According to Arthur L. Ford in his book Robert Creeley (1978, p. 25), "Creeley has long been aware that he is part of a definable tradition in the American poetry of this century, so long as 'tradition' is thought of in general terms and so long as it recognizes crucial distinctions among its members. The tradition most visible to the general public has been the Eliot-Stevens tradition supported by the intellectual probings of the New Critics in the 1940s and early 1950s. Parallel to that tradition has been the tradition Creeley identifies with, the Pound-Olson-Zukofsky-Black Mountain tradition, what M. L. Rosenthal [in his book The New Poets: American and British Poetry Since World War II (1967)] calls 'The Projectivist Movement'." This "movement" Rosenthal derives from Olson's essay on "Projective Verse".

Le Fou, Creeley's first book, was published in 1952, and since then, according to his publisher, barely a year passed without a new collection of poems. The 1983 entry, titled Mirrors, had some tendencies toward concrete imagery. It was hard for many readers and critics to immediately understand Creeley's reputation as an innovative poet, for his innovations were often very subtle; even harder for some to imagine that his work lived up to the Black Mountain tenet -- which he articulated to Charles Olson in their correspodnence, and which Olson popularized in his essay "Projective Verse," -- that "form is never more than an extension of content," for his poems were often written in couplet, triplet, and quatrain stanzas that break into and out of rhyme as happenstance appears to dictate. An example is "The Hero," from Collected Poems, also published in 1982 and covering the span of years from 1945 to 1975.

"The Hero" is written in variable isoverbal ("word-count") prosody; the number of words per line varies from three to seven, but the norm is four to six.

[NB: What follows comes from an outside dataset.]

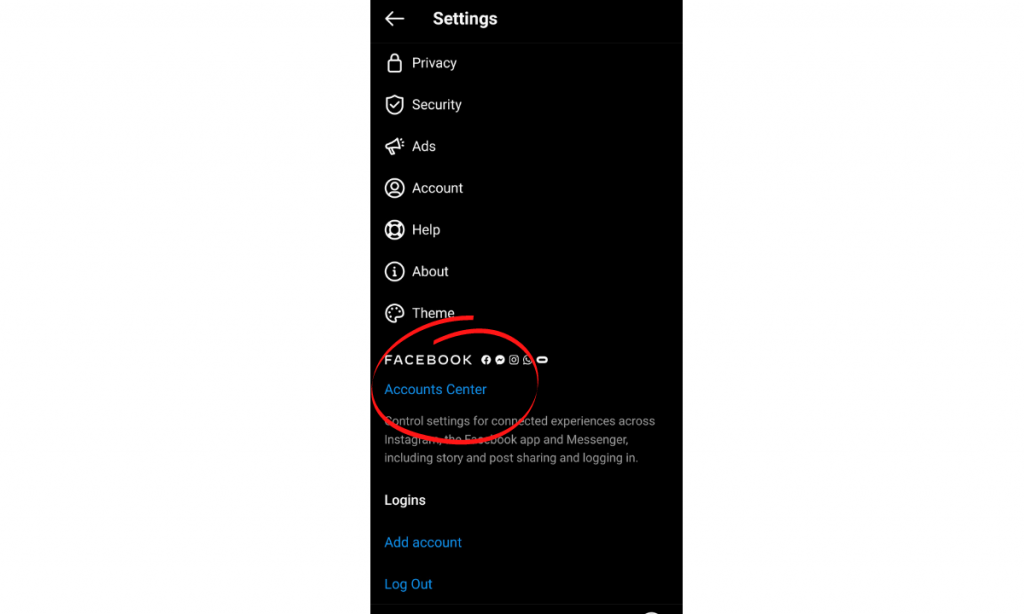Click the Account profile icon
Screen dimensions: 1024x614
[x=394, y=188]
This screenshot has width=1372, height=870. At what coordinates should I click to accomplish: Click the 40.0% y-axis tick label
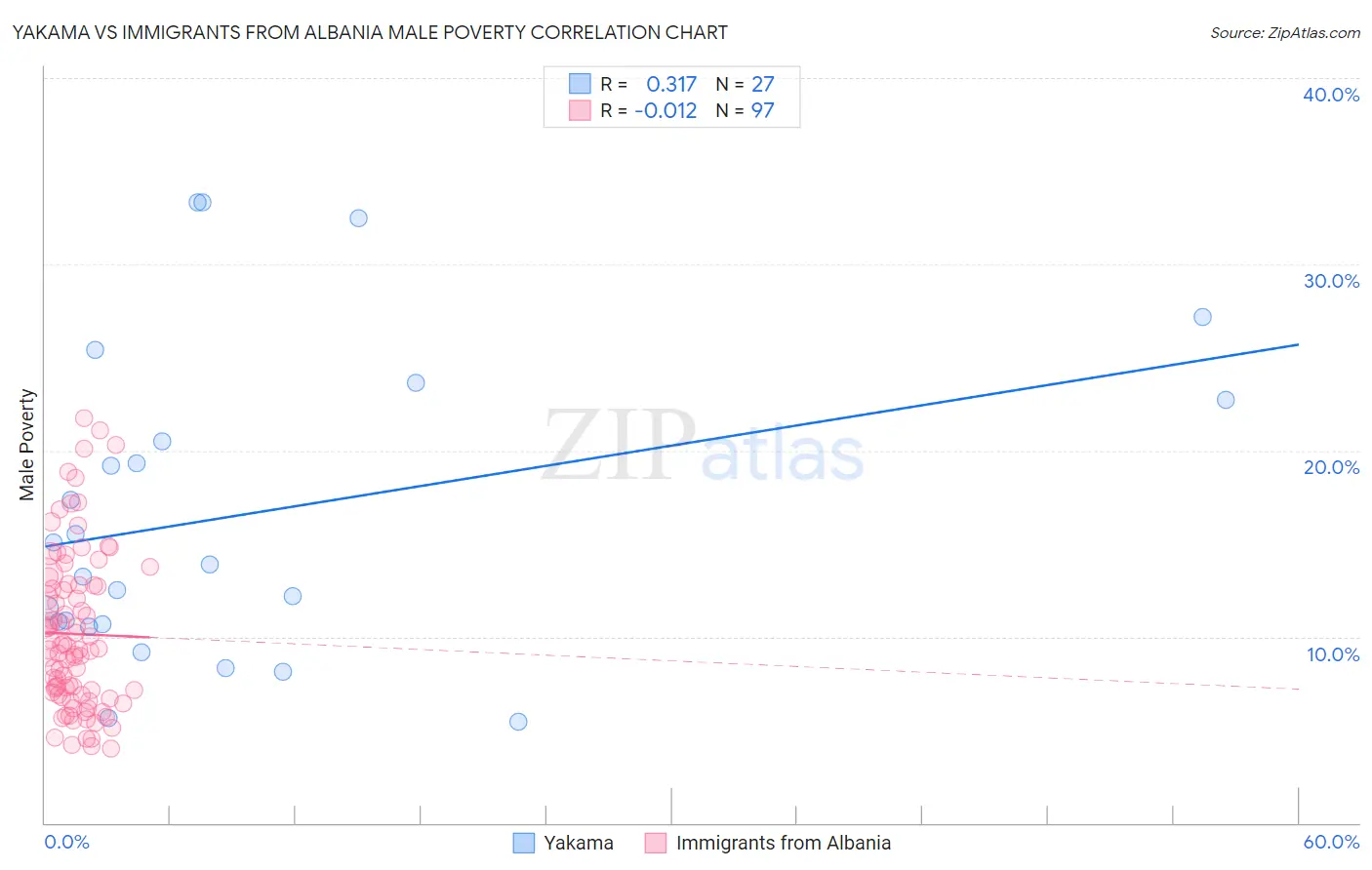point(1331,95)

Another technique to be found in this piece is variable rhyme -- there is no set rhyme scheme, but some of the lines rhyme and the poem concludes with a rhymed couplet. All of the stanzas are quatrains, as in the first two:

THE HERO

Each voice which was asked
spoke its words, and heard
more than that, the fair question,
the onerous burden of the asking.
 
And so the hero, the
hero! stepped that gracefully
into his redemption, losing
or gaining life thereby.

Despite these obviously formal elements various critics continue to insist that Creeley wrote in "free verse," but most of his forms were strict enough so that it is a question whether it can even be maintained that he wrote in forms of prose. This particular poem is without doubt verse-mode, not prose-mode. M. L. Rosenthal in his The New Poets quoted Creeley's "'preoccupation with a personal rhythm in the sense that the discovery of an external equivalent of the speaking self is felt to be the true object of poetry,'" and went on to say that this speaking self serves both as the center of the poem's universe and the private life of the poet. "Despite his mask of humble, confused comedian, loving and lovable, he therefore stands in his own work's way, too seldom letting his poems free themselves of his blocking presence" (p. 148). When he used imagery, Creeley could be interesting and effective on the sensory level.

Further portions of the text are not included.